Data:
--------
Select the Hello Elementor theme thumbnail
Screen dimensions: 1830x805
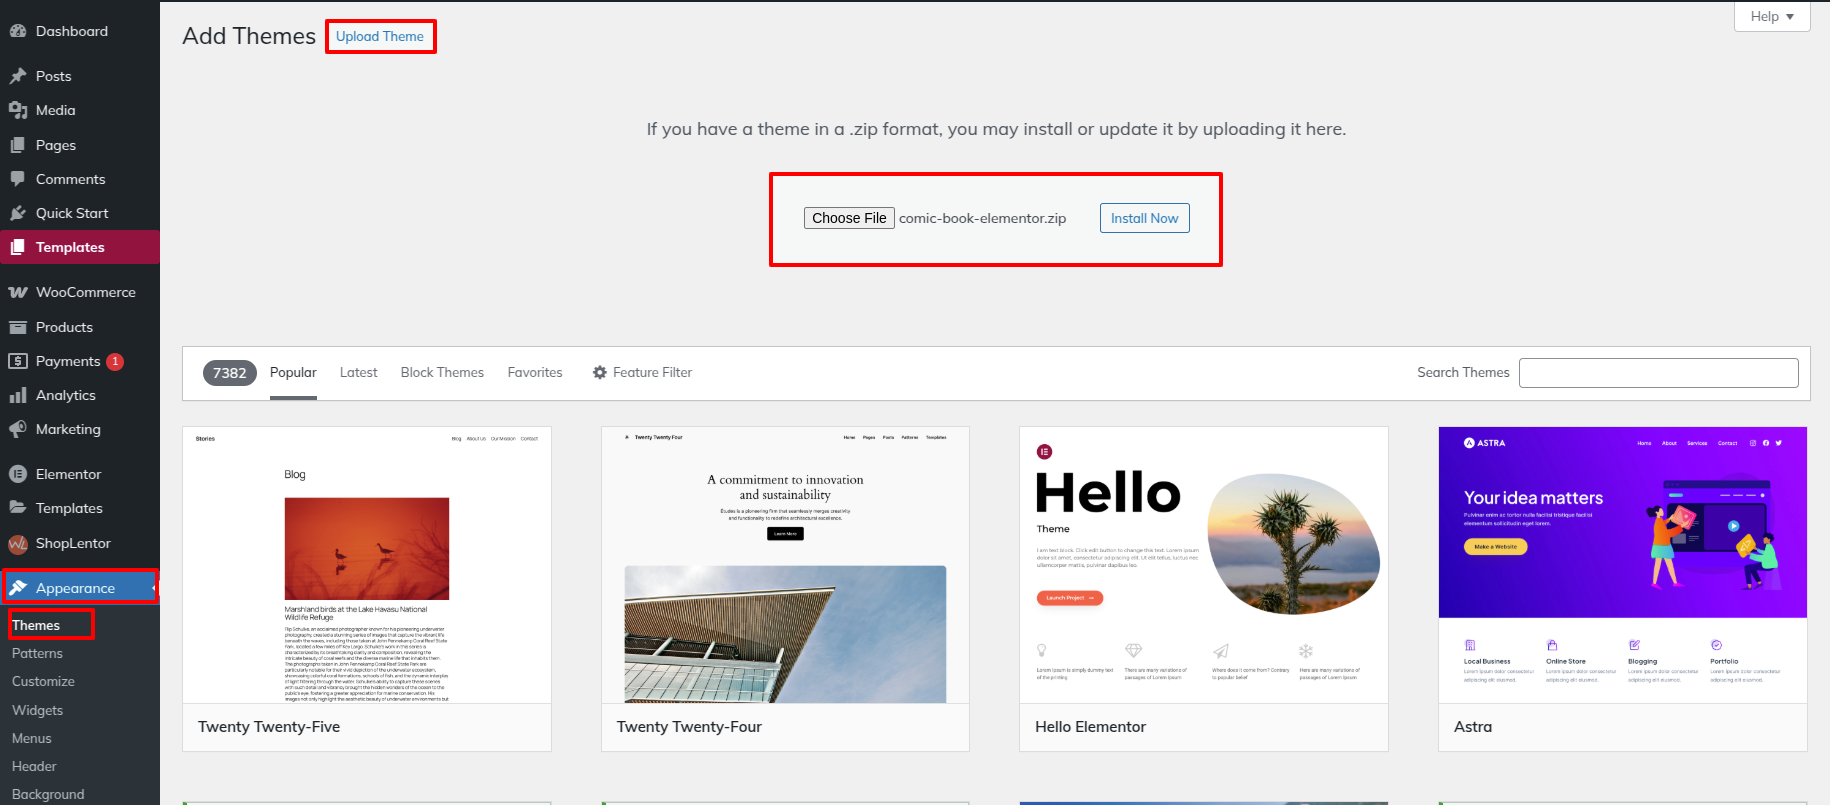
--------
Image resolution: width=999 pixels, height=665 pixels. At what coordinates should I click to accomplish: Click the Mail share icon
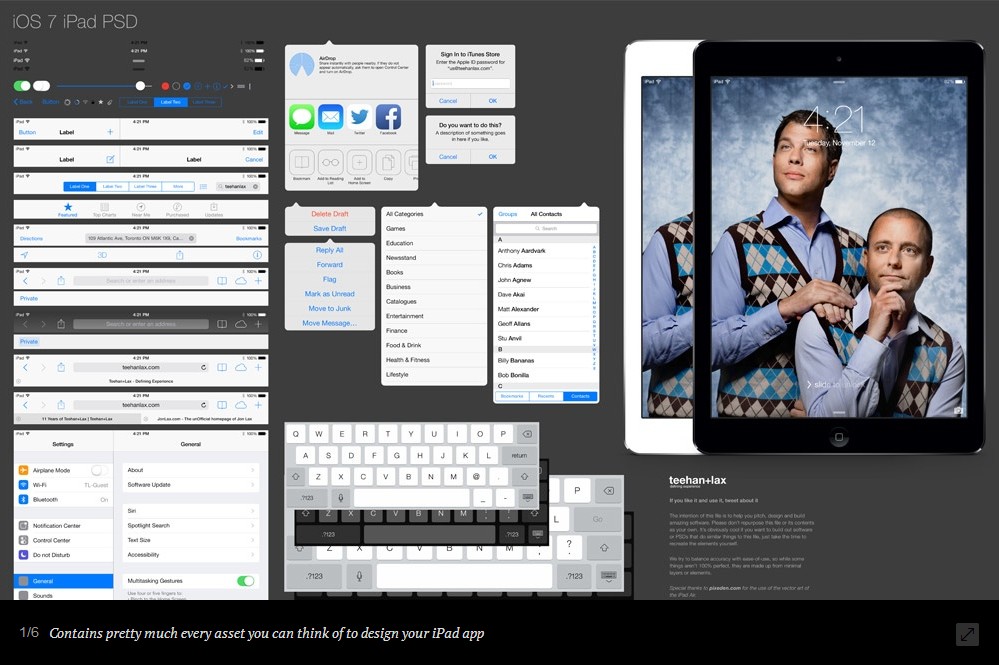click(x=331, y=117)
--------
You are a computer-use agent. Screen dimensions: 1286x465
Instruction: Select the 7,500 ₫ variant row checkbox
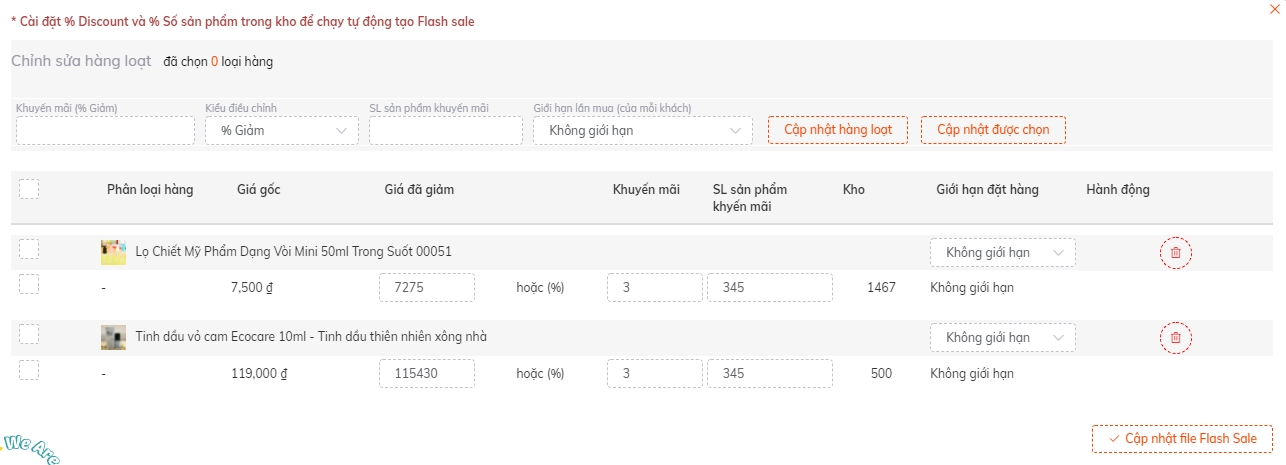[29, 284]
--------
What needs to be done: Reproduce exactly, and only, the part of the listing above that begins at the line with "Select the Hello Elementor theme thumbnail" and goes on through the line with "Screen dimensions: 1830x805".

Response to the task:
Select the Hello Elementor theme thumbnail
Screen dimensions: 1830x805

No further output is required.